Ces musiques appartiennent au versant féminin de la poésie populaire, dont la figure principale est la cantora, qui s’accompagne à la guitare. En raison de leurs thématiques profanes et du fait qu’elles sont généralement interprétées dans des contextes festifs, elles sont considérées comme une forme plus légère que le canto a lo poeta. 

La cantora est emblématique de la musique et de la culture paysanne et jouit d’un grand respect. Son chant est présent lors des moments les plus importants de la vie, tels que les baptêmes, les mariages ou les veillées funèbres (Araya Olmos et al., 1996).

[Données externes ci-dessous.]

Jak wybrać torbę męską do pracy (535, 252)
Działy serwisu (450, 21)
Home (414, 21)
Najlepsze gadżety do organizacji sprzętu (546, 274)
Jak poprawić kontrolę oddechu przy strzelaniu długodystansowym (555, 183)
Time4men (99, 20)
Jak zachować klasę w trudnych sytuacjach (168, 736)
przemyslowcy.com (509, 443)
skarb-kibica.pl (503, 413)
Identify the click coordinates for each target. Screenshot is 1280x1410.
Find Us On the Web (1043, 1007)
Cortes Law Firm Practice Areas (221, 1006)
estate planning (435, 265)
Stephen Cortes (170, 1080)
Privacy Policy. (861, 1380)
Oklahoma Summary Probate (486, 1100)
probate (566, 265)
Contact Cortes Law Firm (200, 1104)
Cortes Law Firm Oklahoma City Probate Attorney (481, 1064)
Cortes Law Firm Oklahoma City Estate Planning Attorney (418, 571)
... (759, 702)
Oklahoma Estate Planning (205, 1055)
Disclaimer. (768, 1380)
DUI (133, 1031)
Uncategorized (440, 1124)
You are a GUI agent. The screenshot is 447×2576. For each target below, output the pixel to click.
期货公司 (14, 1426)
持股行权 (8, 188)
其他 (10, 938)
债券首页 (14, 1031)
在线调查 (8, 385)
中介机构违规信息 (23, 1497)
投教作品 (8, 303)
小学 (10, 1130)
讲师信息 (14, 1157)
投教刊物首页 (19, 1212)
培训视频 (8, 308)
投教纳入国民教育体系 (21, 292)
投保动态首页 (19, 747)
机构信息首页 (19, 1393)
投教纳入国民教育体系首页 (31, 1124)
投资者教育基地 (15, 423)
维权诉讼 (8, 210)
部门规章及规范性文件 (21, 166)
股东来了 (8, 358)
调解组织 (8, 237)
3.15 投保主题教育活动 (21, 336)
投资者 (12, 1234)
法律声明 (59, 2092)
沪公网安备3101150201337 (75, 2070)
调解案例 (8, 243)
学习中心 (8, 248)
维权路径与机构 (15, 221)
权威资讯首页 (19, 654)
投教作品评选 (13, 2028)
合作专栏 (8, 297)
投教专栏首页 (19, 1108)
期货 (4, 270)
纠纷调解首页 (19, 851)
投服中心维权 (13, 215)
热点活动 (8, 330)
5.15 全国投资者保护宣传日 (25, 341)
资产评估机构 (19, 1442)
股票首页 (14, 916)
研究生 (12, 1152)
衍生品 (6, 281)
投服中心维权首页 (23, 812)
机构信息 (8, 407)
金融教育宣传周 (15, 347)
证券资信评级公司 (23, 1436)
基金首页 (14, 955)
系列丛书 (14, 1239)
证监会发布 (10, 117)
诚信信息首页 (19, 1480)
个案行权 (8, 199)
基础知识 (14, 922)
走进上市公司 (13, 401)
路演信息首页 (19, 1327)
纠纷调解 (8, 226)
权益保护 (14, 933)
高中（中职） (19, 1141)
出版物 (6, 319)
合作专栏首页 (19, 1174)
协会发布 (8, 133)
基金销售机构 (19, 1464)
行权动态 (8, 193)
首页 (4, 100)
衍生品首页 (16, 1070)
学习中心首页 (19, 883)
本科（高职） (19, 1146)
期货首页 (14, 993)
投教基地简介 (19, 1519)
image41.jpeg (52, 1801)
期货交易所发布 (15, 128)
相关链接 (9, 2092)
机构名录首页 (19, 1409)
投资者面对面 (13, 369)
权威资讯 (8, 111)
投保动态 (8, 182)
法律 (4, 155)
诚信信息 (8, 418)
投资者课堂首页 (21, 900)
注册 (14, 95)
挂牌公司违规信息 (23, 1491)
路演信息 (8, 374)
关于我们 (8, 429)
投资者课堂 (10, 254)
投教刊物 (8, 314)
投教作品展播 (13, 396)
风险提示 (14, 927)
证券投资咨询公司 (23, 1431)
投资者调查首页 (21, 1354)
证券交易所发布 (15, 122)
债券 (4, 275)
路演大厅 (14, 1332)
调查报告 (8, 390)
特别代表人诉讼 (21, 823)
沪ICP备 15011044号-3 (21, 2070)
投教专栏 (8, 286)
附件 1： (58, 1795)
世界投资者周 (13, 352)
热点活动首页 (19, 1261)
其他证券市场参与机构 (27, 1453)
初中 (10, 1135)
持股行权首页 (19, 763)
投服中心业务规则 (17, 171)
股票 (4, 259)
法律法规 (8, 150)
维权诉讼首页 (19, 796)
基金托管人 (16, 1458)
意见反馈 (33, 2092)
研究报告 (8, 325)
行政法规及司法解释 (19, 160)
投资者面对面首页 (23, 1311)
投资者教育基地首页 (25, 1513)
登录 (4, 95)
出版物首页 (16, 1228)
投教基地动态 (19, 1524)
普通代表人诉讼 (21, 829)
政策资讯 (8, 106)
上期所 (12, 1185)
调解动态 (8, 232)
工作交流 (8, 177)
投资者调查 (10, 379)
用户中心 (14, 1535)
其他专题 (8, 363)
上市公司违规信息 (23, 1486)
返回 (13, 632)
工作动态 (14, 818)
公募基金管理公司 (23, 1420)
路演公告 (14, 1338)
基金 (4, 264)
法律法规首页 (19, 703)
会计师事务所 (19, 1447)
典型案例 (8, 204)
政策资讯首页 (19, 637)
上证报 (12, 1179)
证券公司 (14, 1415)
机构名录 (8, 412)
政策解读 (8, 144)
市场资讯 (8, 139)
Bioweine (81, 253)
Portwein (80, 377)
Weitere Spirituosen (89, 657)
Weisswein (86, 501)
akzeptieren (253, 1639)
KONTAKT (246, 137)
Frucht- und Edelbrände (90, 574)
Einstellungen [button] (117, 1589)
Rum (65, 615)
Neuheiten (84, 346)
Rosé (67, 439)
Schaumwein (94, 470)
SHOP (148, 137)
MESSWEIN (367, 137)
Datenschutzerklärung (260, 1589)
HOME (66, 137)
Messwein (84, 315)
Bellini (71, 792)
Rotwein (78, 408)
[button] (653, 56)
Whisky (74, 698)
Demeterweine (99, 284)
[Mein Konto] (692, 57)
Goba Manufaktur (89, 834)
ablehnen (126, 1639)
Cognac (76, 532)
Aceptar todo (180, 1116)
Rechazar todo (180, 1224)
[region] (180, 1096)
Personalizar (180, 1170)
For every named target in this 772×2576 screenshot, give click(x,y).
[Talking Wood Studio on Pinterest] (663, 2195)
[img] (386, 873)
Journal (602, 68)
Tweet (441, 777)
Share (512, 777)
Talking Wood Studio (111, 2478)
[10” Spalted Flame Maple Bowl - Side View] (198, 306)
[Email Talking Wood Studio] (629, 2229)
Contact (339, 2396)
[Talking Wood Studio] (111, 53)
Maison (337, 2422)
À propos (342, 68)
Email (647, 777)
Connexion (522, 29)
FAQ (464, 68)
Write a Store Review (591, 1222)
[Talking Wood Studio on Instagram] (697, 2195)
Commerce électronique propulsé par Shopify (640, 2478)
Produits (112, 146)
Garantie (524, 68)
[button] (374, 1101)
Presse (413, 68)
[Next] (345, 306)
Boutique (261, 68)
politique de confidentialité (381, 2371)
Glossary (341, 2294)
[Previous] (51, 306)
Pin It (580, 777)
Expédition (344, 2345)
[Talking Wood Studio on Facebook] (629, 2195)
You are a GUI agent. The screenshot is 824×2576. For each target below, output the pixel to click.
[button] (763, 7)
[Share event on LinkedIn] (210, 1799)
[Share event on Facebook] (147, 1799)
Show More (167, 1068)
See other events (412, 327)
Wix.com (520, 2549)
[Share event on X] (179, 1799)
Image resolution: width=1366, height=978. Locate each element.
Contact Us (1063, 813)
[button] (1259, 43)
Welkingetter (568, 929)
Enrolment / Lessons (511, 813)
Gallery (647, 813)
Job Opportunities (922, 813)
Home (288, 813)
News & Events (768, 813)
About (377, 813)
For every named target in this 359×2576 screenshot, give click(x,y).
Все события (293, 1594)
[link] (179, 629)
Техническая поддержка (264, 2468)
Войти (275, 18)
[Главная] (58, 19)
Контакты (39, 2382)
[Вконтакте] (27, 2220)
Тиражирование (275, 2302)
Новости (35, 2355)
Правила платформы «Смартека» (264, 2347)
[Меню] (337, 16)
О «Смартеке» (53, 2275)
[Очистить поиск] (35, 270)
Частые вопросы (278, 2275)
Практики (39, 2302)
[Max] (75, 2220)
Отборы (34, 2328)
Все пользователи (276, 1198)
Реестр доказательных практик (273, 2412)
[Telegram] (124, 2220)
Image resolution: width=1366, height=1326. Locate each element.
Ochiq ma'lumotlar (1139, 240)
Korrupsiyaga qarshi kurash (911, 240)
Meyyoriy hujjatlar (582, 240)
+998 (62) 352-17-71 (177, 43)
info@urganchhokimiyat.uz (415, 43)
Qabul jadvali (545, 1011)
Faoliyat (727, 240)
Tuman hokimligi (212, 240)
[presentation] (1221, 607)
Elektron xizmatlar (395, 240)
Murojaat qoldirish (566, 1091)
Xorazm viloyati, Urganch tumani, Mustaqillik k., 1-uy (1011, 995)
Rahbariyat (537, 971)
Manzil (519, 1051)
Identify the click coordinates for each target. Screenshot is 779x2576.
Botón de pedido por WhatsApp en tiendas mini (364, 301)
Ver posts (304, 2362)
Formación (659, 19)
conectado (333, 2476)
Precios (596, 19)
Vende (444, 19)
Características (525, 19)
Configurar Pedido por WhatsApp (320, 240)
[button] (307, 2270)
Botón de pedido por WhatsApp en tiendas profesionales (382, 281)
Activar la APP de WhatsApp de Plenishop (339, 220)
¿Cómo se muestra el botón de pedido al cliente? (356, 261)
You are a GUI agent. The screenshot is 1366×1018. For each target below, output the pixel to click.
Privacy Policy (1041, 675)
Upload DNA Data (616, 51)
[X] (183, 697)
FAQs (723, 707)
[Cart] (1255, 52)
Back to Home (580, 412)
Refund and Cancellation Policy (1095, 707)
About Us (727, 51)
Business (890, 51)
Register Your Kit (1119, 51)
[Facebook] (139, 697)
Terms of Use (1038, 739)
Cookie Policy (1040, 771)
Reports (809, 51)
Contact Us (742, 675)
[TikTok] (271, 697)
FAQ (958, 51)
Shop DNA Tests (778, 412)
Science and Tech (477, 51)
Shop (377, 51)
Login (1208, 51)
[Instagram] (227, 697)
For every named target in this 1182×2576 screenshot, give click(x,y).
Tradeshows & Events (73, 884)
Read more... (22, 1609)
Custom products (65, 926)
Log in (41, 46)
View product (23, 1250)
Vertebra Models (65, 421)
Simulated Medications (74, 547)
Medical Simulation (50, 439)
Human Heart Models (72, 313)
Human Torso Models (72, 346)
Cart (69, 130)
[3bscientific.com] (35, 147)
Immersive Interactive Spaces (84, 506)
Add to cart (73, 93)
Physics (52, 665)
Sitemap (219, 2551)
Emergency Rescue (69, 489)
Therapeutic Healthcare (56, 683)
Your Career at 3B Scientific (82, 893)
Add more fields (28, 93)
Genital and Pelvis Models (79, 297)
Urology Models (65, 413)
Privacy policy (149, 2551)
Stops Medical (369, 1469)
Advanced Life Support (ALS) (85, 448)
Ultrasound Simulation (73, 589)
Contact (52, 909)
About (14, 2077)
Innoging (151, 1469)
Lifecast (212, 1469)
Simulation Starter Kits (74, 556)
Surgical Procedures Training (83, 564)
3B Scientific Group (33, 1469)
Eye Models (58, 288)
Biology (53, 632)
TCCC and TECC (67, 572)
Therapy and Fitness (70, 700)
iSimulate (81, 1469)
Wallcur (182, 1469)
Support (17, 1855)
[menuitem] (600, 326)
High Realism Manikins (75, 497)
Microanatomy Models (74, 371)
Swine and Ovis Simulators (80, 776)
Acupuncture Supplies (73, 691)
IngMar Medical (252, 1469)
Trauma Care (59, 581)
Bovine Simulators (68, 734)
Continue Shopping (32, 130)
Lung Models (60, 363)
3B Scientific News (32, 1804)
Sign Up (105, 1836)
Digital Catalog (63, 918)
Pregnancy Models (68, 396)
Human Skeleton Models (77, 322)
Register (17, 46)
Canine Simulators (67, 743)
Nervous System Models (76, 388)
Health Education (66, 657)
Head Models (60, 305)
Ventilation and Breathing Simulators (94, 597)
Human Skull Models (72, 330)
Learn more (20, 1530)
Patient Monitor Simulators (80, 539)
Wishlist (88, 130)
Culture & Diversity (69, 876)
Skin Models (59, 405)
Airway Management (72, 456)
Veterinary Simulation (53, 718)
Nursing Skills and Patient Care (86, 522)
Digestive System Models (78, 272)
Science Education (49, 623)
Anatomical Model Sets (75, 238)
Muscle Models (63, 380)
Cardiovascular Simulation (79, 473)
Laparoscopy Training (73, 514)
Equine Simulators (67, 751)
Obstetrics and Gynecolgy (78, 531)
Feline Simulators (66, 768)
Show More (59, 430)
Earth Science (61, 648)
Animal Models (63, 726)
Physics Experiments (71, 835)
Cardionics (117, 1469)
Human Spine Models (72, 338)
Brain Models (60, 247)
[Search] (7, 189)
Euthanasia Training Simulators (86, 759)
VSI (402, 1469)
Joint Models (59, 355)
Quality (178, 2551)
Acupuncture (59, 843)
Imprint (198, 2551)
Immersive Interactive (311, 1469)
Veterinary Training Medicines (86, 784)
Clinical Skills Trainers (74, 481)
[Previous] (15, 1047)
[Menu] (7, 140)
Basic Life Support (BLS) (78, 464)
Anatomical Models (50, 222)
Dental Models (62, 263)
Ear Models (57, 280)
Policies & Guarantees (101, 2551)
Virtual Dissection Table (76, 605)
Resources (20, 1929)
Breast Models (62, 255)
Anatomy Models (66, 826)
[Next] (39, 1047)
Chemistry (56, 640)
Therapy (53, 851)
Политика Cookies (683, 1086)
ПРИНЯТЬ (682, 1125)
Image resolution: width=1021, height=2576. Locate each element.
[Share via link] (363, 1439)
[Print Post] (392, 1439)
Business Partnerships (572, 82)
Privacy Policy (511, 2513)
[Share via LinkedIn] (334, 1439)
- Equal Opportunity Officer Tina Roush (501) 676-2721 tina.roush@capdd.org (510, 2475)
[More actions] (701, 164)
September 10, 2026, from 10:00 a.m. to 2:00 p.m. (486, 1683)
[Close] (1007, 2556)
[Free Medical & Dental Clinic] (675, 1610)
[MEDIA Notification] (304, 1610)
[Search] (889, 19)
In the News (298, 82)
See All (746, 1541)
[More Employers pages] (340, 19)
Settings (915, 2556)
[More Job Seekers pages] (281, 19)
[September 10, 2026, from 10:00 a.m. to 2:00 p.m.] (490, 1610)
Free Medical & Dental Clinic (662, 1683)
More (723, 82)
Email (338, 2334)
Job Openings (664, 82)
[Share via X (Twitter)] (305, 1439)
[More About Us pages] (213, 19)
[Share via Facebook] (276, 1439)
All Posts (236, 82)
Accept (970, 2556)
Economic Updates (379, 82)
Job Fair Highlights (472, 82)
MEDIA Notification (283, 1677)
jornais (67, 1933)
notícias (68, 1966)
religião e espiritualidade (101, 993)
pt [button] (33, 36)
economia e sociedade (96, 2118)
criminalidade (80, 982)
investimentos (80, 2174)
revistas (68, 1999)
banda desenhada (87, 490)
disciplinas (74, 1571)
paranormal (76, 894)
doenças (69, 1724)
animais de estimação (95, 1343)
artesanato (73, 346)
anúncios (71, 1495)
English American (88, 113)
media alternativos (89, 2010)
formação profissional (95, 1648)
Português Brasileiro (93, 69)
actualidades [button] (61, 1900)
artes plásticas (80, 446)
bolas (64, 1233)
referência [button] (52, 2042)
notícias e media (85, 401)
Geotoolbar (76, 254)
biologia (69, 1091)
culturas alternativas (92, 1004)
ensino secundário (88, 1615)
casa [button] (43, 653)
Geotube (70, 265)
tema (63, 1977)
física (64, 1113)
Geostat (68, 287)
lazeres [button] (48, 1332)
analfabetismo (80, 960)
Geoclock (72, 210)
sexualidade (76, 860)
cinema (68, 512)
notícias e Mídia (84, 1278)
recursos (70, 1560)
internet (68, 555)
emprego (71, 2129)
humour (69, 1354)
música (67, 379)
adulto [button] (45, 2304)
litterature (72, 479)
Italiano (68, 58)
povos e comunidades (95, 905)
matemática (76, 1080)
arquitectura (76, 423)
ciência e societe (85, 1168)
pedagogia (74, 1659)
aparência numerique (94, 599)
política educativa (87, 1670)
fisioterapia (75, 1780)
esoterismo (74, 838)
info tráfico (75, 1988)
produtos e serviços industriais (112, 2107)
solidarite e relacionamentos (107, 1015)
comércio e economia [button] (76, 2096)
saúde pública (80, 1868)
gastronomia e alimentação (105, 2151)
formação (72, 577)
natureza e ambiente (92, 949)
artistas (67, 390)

Ces chants peuvent être accompagnés à la guitare, de diverses manières selon la thématique, par exemple avec une technique de jeu dite « pincée » ou « trillée » pour imiter le chant des oiseaux, comme le montre Violeta sur la plage 5 de la bande BD553.

La tonada peut être qualifiée différemment selon sa structure : pour la tonada de coleo, le dernier vers de chaque strophe constitue le début de la strophe suivante ; la tonada cogollo comprend trois strophes fixes suivies d’une strophe improvisée ; la tonada dite « accumulative » intègre de nouveaux éléments textuels à chaque strophe (animaux, objets, etc.) (Ortiz Sepúlveda, 2021).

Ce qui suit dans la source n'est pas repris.